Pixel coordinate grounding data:
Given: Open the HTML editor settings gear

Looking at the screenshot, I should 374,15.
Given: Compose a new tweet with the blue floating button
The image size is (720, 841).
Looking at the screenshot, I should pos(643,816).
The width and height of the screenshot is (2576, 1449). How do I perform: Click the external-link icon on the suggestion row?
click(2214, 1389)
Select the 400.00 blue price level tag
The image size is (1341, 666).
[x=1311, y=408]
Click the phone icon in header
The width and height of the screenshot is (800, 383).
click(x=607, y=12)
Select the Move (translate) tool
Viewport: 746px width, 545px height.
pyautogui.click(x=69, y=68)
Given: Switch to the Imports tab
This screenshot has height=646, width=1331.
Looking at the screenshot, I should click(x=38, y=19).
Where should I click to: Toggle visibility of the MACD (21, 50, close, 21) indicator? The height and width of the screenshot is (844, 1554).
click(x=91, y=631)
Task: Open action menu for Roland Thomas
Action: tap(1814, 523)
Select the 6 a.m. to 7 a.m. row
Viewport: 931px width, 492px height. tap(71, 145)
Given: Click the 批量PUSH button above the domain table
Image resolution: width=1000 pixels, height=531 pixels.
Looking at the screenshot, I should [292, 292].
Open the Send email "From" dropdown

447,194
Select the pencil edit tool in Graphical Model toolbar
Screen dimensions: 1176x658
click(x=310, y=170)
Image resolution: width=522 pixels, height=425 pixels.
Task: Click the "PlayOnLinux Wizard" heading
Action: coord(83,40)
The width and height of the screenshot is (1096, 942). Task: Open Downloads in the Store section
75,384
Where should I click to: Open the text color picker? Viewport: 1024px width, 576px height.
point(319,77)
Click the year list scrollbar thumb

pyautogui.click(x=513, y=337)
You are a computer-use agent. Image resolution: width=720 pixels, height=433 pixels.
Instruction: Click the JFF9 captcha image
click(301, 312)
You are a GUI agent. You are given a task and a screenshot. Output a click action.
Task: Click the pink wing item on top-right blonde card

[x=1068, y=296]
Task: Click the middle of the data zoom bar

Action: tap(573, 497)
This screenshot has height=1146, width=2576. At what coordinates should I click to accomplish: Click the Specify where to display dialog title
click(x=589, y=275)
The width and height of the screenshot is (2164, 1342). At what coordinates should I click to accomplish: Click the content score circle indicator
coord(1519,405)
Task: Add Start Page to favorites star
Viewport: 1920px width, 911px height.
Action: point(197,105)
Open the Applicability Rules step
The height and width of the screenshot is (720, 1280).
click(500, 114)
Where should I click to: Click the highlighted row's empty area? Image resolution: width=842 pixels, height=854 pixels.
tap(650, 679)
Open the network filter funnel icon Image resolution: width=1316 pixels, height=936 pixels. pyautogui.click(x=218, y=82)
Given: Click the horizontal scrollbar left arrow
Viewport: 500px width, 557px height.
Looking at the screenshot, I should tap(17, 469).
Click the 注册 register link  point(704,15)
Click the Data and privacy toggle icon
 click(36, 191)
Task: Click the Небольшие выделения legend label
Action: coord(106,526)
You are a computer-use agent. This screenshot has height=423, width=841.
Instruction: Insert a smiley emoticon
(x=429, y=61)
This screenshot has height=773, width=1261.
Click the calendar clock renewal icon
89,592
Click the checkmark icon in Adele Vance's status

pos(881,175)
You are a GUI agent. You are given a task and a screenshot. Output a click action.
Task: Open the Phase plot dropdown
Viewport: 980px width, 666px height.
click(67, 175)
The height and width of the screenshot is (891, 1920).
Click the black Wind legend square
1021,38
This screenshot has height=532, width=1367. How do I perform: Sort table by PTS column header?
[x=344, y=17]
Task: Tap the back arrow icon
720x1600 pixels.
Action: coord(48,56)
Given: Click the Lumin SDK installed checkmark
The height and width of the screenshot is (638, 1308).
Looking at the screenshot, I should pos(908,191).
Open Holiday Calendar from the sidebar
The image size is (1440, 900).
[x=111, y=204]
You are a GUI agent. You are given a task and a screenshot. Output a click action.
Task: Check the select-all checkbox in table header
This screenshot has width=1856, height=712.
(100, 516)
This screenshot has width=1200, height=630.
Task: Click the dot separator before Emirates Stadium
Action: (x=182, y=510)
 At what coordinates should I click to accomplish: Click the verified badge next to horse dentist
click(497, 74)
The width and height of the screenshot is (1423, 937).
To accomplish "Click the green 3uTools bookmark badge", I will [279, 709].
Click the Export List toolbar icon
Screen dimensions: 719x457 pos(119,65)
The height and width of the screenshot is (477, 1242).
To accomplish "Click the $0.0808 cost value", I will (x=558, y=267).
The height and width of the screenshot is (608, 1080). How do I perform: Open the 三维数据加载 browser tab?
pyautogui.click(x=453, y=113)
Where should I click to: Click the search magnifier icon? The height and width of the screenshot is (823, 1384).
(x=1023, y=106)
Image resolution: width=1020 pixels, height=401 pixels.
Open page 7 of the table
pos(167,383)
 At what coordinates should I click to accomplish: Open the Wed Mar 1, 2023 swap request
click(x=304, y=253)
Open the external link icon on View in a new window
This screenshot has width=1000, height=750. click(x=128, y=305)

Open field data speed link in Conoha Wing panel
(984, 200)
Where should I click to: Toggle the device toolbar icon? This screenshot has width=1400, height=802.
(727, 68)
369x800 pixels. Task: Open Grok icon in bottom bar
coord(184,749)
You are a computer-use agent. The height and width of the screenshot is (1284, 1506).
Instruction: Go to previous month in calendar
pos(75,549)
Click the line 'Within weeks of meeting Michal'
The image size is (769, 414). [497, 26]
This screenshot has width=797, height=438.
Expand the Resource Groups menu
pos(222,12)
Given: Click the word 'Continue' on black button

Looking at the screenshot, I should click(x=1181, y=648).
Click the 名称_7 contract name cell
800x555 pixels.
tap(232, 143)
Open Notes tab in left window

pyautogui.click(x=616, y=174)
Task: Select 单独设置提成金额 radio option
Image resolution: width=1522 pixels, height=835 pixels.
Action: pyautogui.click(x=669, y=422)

What to work on: Write out every record above, word for word.

Output of the task:
Given: Open the HTML editor settings gear

Looking at the screenshot, I should 374,15.
Given: Compose a new tweet with the blue floating button
The image size is (720, 841).
Looking at the screenshot, I should pos(643,816).
The width and height of the screenshot is (2576, 1449). How do I perform: Click the external-link icon on the suggestion row?
click(2214, 1389)
Select the 400.00 blue price level tag
The image size is (1341, 666).
[x=1311, y=408]
Click the phone icon in header
The width and height of the screenshot is (800, 383).
click(x=607, y=12)
Select the Move (translate) tool
Viewport: 746px width, 545px height.
pyautogui.click(x=69, y=68)
Given: Switch to the Imports tab
This screenshot has height=646, width=1331.
Looking at the screenshot, I should click(x=38, y=19).
Where should I click to: Toggle visibility of the MACD (21, 50, close, 21) indicator? The height and width of the screenshot is (844, 1554).
click(x=91, y=631)
Task: Open action menu for Roland Thomas
Action: tap(1814, 523)
Select the 6 a.m. to 7 a.m. row
Viewport: 931px width, 492px height. tap(71, 145)
Given: Click the 批量PUSH button above the domain table
Image resolution: width=1000 pixels, height=531 pixels.
Looking at the screenshot, I should [292, 292].
Open the Send email "From" dropdown

447,194
Select the pencil edit tool in Graphical Model toolbar
Screen dimensions: 1176x658
click(x=310, y=170)
Image resolution: width=522 pixels, height=425 pixels.
Task: Click the "PlayOnLinux Wizard" heading
Action: coord(83,40)
The width and height of the screenshot is (1096, 942). Task: Open Downloads in the Store section
75,384
Where should I click to: Open the text color picker? Viewport: 1024px width, 576px height.
point(319,77)
Click the year list scrollbar thumb

pyautogui.click(x=513, y=337)
You are a computer-use agent. Image resolution: width=720 pixels, height=433 pixels.
Instruction: Click the JFF9 captcha image
click(301, 312)
You are a GUI agent. You are given a task and a screenshot. Output a click action.
Task: Click the pink wing item on top-right blonde card

[x=1068, y=296]
Task: Click the middle of the data zoom bar

Action: tap(573, 497)
This screenshot has height=1146, width=2576. At what coordinates should I click to accomplish: Click the Specify where to display dialog title
click(x=589, y=275)
The width and height of the screenshot is (2164, 1342). At what coordinates should I click to accomplish: Click the content score circle indicator
coord(1519,405)
Task: Add Start Page to favorites star
Viewport: 1920px width, 911px height.
Action: point(197,105)
Open the Applicability Rules step
The height and width of the screenshot is (720, 1280).
click(500, 114)
Where should I click to: Click the highlighted row's empty area? Image resolution: width=842 pixels, height=854 pixels.
tap(650, 679)
Open the network filter funnel icon Image resolution: width=1316 pixels, height=936 pixels. pyautogui.click(x=218, y=82)
Given: Click the horizontal scrollbar left arrow
Viewport: 500px width, 557px height.
Looking at the screenshot, I should tap(17, 469).
Click the 注册 register link  point(704,15)
Click the Data and privacy toggle icon
 click(36, 191)
Task: Click the Небольшие выделения legend label
Action: coord(106,526)
You are a computer-use agent. This screenshot has height=423, width=841.
Instruction: Insert a smiley emoticon
(x=429, y=61)
This screenshot has height=773, width=1261.
Click the calendar clock renewal icon
89,592
Click the checkmark icon in Adele Vance's status

pos(881,175)
You are a GUI agent. You are given a task and a screenshot. Output a click action.
Task: Open the Phase plot dropdown
Viewport: 980px width, 666px height.
click(67, 175)
The height and width of the screenshot is (891, 1920).
Click the black Wind legend square
1021,38
This screenshot has height=532, width=1367. How do I perform: Sort table by PTS column header?
[x=344, y=17]
Task: Tap the back arrow icon
720x1600 pixels.
Action: coord(48,56)
Given: Click the Lumin SDK installed checkmark
The height and width of the screenshot is (638, 1308).
Looking at the screenshot, I should pos(908,191).
Open Holiday Calendar from the sidebar
The image size is (1440, 900).
[x=111, y=204]
You are a GUI agent. You are given a task and a screenshot. Output a click action.
Task: Check the select-all checkbox in table header
This screenshot has width=1856, height=712.
(100, 516)
This screenshot has width=1200, height=630.
Task: Click the dot separator before Emirates Stadium
Action: (x=182, y=510)
 At what coordinates should I click to accomplish: Click the verified badge next to horse dentist
click(497, 74)
The width and height of the screenshot is (1423, 937).
To accomplish "Click the green 3uTools bookmark badge", I will [279, 709].
Click the Export List toolbar icon
Screen dimensions: 719x457 pos(119,65)
The height and width of the screenshot is (477, 1242).
To accomplish "Click the $0.0808 cost value", I will (x=558, y=267).
The height and width of the screenshot is (608, 1080). How do I perform: Open the 三维数据加载 browser tab?
pyautogui.click(x=453, y=113)
Where should I click to: Click the search magnifier icon? The height and width of the screenshot is (823, 1384).
(x=1023, y=106)
Image resolution: width=1020 pixels, height=401 pixels.
Open page 7 of the table
pos(167,383)
 At what coordinates should I click to accomplish: Open the Wed Mar 1, 2023 swap request
click(x=304, y=253)
Open the external link icon on View in a new window
This screenshot has width=1000, height=750. click(x=128, y=305)

Open field data speed link in Conoha Wing panel
(984, 200)
Where should I click to: Toggle the device toolbar icon? This screenshot has width=1400, height=802.
(727, 68)
369x800 pixels. Task: Open Grok icon in bottom bar
coord(184,749)
You are a computer-use agent. The height and width of the screenshot is (1284, 1506).
Instruction: Go to previous month in calendar
pos(75,549)
Click the line 'Within weeks of meeting Michal'
The image size is (769, 414). [497, 26]
This screenshot has width=797, height=438.
Expand the Resource Groups menu
pos(222,12)
Given: Click the word 'Continue' on black button

Looking at the screenshot, I should click(x=1181, y=648).
Click the 名称_7 contract name cell
800x555 pixels.
tap(232, 143)
Open Notes tab in left window

pyautogui.click(x=616, y=174)
Task: Select 单独设置提成金额 radio option
Image resolution: width=1522 pixels, height=835 pixels.
Action: pyautogui.click(x=669, y=422)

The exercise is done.